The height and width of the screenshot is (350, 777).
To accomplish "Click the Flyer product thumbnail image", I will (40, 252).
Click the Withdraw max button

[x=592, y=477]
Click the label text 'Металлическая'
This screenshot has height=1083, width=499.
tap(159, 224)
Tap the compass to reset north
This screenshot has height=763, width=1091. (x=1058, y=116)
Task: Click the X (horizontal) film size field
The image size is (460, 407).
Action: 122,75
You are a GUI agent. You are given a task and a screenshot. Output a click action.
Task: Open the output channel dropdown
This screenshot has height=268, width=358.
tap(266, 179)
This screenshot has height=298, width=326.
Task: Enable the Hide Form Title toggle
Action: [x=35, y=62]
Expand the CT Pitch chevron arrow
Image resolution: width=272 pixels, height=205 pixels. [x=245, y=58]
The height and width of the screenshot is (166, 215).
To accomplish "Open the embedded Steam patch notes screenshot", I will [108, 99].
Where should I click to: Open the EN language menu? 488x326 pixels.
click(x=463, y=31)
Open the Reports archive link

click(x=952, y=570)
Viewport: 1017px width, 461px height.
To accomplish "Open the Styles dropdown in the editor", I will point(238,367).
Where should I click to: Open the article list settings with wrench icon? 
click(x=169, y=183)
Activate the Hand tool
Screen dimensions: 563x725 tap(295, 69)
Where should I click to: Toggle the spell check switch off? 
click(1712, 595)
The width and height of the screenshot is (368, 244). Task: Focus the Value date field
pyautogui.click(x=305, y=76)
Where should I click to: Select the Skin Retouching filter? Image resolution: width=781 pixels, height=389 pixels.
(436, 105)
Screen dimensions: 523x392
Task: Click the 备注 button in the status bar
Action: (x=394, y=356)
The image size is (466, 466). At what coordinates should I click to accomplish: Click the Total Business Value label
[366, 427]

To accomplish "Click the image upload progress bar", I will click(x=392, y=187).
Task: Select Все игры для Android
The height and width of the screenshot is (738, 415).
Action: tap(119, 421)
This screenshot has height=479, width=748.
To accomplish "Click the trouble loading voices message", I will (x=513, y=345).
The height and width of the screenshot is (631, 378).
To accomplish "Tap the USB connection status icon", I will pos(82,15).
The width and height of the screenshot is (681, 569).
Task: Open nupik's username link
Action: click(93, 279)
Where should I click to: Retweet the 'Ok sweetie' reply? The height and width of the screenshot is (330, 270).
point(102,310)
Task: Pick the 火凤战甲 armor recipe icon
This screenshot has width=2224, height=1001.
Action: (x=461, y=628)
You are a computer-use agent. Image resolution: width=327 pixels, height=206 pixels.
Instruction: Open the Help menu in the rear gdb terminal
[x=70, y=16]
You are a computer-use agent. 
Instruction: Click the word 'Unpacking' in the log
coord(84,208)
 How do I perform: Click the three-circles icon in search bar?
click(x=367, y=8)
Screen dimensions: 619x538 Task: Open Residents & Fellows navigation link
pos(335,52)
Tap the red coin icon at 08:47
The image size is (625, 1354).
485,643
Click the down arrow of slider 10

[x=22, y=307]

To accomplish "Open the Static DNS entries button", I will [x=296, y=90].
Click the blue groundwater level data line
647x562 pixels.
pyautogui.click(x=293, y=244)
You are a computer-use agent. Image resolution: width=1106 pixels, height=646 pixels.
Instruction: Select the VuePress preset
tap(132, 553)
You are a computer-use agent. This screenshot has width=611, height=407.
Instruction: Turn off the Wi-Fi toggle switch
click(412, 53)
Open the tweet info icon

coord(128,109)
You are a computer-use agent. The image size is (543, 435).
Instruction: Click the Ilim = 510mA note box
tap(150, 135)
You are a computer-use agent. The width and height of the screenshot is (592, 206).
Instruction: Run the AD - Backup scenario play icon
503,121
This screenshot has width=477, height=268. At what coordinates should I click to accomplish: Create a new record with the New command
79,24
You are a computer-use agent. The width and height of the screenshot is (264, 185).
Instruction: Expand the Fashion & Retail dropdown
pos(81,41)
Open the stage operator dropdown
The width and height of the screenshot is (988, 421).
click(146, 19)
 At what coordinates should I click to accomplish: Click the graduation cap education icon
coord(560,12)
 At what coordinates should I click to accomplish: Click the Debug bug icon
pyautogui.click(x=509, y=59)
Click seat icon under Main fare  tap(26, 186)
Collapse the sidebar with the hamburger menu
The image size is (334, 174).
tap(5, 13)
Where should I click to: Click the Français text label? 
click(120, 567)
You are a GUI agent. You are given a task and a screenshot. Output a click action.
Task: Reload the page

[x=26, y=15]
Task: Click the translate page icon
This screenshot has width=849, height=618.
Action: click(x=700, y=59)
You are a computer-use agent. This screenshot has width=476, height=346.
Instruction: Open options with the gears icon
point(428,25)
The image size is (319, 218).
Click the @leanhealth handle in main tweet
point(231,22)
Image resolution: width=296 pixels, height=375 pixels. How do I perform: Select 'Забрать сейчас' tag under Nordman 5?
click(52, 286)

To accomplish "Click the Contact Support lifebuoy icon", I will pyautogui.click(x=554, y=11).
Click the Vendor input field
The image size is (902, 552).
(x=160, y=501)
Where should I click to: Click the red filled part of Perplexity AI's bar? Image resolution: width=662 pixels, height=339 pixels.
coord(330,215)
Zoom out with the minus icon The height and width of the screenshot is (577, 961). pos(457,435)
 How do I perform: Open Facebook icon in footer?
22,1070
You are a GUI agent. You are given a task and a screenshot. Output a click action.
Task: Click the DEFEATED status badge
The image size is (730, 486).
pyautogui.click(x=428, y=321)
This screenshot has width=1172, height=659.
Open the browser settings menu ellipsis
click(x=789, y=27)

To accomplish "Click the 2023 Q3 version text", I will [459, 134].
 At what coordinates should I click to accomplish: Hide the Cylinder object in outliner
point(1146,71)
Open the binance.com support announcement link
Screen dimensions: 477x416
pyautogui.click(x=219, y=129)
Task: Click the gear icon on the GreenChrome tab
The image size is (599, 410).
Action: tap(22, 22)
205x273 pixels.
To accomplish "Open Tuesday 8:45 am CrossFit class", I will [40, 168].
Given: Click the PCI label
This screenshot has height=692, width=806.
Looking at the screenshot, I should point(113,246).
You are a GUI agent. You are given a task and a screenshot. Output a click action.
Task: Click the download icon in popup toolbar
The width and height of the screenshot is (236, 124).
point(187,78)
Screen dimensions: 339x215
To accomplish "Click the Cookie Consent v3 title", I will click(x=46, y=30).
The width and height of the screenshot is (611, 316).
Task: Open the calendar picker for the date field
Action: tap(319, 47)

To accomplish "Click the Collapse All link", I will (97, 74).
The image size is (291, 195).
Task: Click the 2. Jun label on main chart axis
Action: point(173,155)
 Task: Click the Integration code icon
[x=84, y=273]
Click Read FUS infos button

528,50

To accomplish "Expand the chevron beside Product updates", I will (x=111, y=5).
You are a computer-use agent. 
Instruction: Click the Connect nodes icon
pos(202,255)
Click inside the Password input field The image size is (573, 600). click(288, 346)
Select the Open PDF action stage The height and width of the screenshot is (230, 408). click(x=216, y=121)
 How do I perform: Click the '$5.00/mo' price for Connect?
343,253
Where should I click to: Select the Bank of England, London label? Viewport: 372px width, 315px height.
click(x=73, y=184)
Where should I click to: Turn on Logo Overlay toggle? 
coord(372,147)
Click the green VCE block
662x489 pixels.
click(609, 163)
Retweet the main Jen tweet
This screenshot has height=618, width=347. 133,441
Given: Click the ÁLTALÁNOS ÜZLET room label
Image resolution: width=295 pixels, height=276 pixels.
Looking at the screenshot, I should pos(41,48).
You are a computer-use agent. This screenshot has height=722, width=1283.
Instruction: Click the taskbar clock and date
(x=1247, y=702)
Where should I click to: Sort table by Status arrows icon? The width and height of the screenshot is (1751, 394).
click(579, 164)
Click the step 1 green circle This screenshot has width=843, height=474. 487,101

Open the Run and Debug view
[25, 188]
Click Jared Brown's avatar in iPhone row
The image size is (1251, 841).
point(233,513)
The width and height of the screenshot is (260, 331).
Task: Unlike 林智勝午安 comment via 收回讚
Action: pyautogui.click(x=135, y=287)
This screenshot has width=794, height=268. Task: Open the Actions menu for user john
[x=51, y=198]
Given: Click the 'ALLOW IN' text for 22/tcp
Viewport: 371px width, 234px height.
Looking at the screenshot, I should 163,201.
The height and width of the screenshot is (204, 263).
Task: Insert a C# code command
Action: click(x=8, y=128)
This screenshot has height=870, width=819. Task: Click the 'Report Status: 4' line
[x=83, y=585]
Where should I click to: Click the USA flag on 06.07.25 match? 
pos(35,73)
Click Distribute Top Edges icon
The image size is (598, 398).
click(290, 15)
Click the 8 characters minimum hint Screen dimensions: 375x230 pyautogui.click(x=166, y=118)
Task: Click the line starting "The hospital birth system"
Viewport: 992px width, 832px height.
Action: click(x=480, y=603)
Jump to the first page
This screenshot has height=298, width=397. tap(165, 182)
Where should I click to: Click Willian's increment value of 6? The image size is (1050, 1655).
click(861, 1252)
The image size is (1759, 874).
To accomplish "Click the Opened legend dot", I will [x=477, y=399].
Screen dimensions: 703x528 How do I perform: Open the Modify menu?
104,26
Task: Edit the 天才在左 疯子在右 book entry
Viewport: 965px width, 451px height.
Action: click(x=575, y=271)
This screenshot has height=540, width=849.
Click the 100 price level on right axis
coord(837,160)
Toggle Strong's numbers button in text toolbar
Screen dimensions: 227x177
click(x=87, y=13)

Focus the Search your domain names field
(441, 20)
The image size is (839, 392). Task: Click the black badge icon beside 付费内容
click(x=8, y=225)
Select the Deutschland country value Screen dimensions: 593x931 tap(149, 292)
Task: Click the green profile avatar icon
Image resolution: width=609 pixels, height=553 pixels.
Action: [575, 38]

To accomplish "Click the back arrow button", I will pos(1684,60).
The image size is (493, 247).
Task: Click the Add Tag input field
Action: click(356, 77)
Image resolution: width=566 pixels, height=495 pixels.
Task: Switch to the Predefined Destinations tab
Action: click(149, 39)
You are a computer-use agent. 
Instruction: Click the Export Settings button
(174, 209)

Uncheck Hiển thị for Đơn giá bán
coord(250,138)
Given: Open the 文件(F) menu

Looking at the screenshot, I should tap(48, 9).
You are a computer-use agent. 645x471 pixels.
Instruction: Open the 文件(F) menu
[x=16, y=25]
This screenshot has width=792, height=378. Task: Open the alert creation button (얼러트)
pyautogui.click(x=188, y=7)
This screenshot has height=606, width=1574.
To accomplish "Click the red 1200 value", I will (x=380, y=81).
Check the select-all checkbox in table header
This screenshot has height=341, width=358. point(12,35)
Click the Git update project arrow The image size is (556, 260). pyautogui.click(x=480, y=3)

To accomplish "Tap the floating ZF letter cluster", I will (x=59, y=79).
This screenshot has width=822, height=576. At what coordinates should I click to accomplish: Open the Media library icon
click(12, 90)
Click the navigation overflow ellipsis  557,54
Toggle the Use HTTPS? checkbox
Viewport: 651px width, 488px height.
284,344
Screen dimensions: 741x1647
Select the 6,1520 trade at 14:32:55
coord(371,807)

| WHAT THE EXERCISE ASKS |
Within the listing, how many lines carry the word "toolbar"? Answer with the number alone.

| RESPONSE TO THE EXERCISE |
2